Девушка тяжело дышала; лихорадочный румянец раскрашивал её лицо, растрёпанные волосы лезли в раскрытый рот, жадно пьющий ледяной воздух. Она спотыкалась и падала, поднималась, снова спотыкалась и снова падала, – но бежала так отчаянно, словно от этого зависела её жизнь.
Накрыв лес гулким куполом отзвуков, над деревьями раскатился призыв охотничьего рога. Девушка застыла и обернулась через плечо, пытаясь отдышаться, дрожа всем телом.
Когда вдали раздался быстро оборвавшийся крик, она закусила губу и побежала дальше, и только ели могли услышать её всхлип.
Рыдая от ужаса, девушка бежала вперёд, пока крики за её спиной становились чаще. Если б она оборачивалась, то могла бы видеть, что где-то ели озарили потусторонние белые отблески, где-то полыхнула вспышка голубого света, охватившая деревья синим пламенем, выжегшая в лесу огненный квадрат.
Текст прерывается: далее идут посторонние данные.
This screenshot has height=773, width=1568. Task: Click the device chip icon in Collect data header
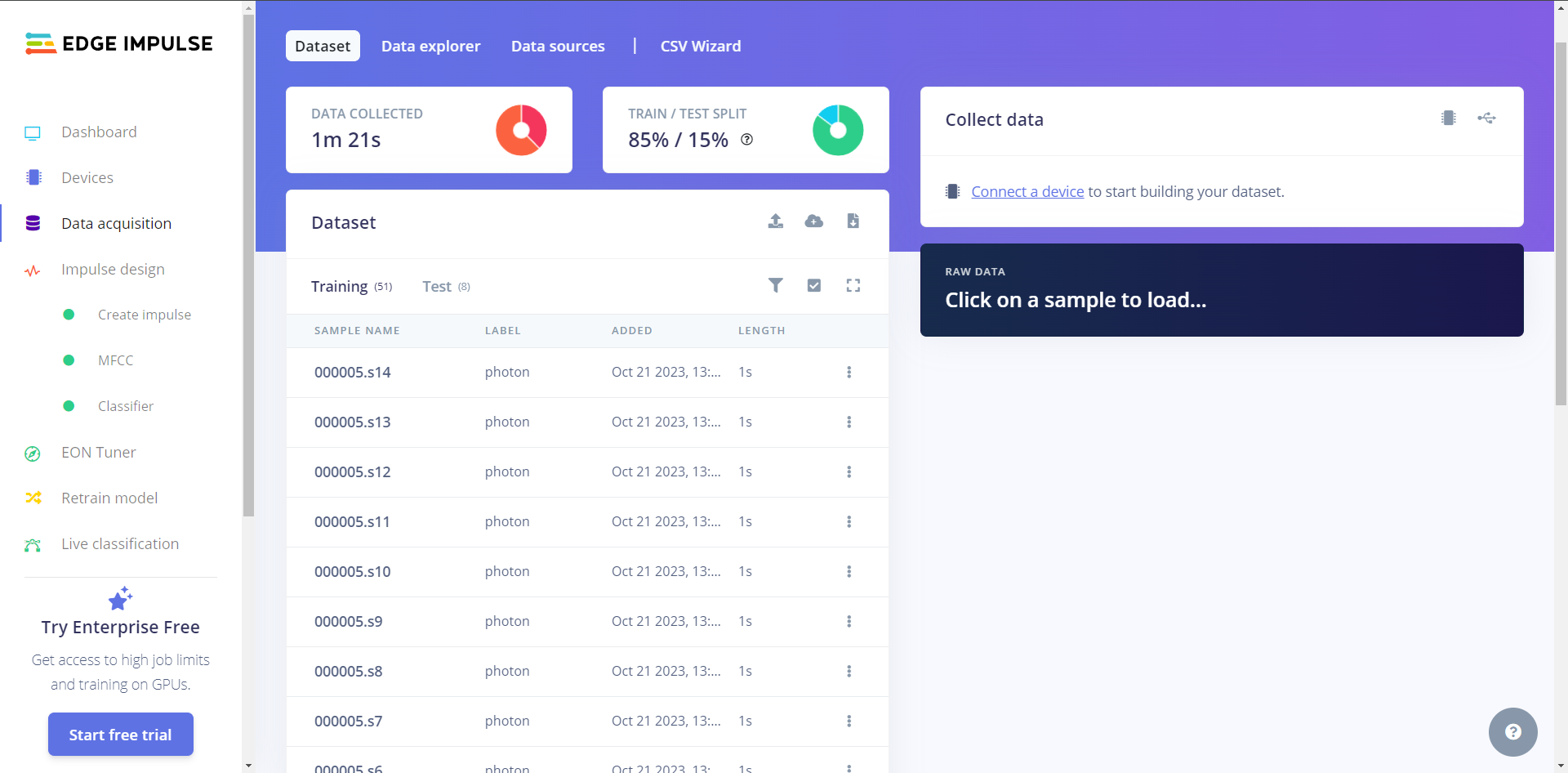click(x=1448, y=118)
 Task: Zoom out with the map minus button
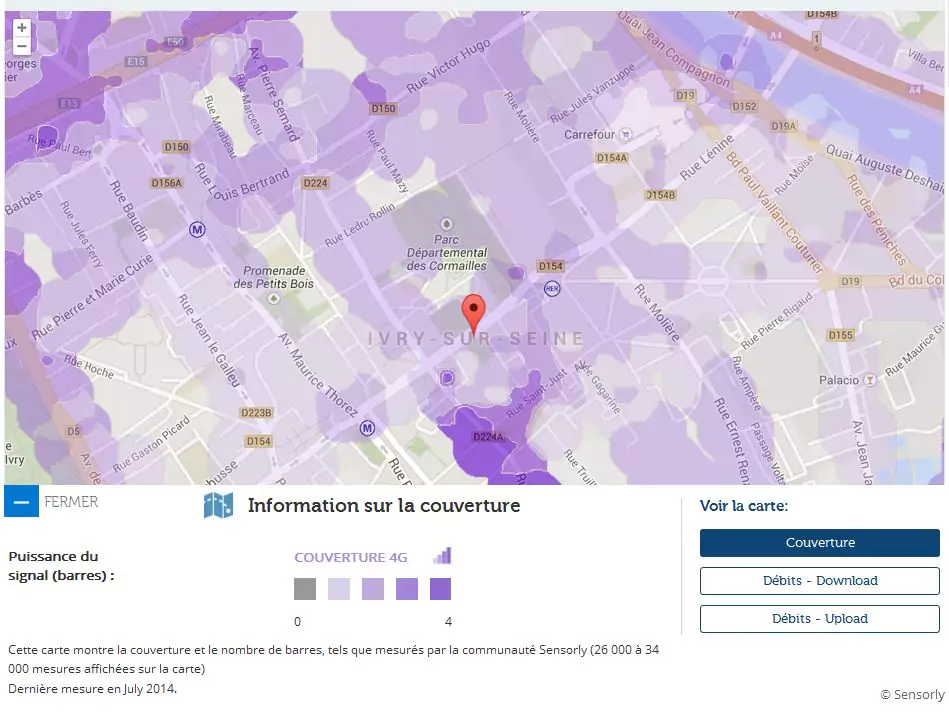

Она не могла видеть того, что предшествовало крикам, но могла слышать то, что звучало после них. Эхо далёкого смеха.
Вскоре девушка выбежала на поляну. В лунном свете снег искрился, словно присыпанный алмазной крошкой. Замороженный воздух был до того прозрачным, что походил на жидкий хрусталь.
Когда она снова упала, то не сразу смогла подняться.
Она не видела, что кто-то наблюдает, как она, пошатываясь, бредёт вперёд. Каждый шаг был всё медленнее, каждое движение давалось всё труднее.
– А ты молодец, – наконец сказал наблюдатель. Не слишком громко, но достаточно, чтобы быть услышанным. – Выносливее других.
Девушка не стала оборачиваться. Не решилась тратить на это бесценное время. Лишь подобрала юбку и побежала снова, – но наблюдатель уже растворился в лесной тьме и возник прямо перед ней. Лёгкого толчка в грудь оказалось достаточно, чтобы девушка, нелепо взмахнув руками в попытке удержать равновесие, упала назад, утонув в глубоком снегу.
И больше не встала.
Какое-то время наблюдатель смотрел на неё сверху вниз. Почти ребёнок, она лежала в своём лёгком платье, разметав тёмные волосы по белой земле, раскинув руки, точно решив нарисовать на снегу крылья.
Она больше не пыталась бежать. Просто лежала и смотрела на собственную смерть, и её слёзы скатывались на снег.
– Зачем? – Слово, вырвавшееся из застуженного горла, было хриплым, едва слышным. – Зачем вы сняли чары… перед охотой?
– Это не моя воля. – Глаза наблюдателя светились, будто отражая лунное сияние; свет их был обволакивающим и мягким, как его голос. Снег не приминался под его ногами. – Но иначе вы бы не убегали, а это, согласись, было бы не так интересно.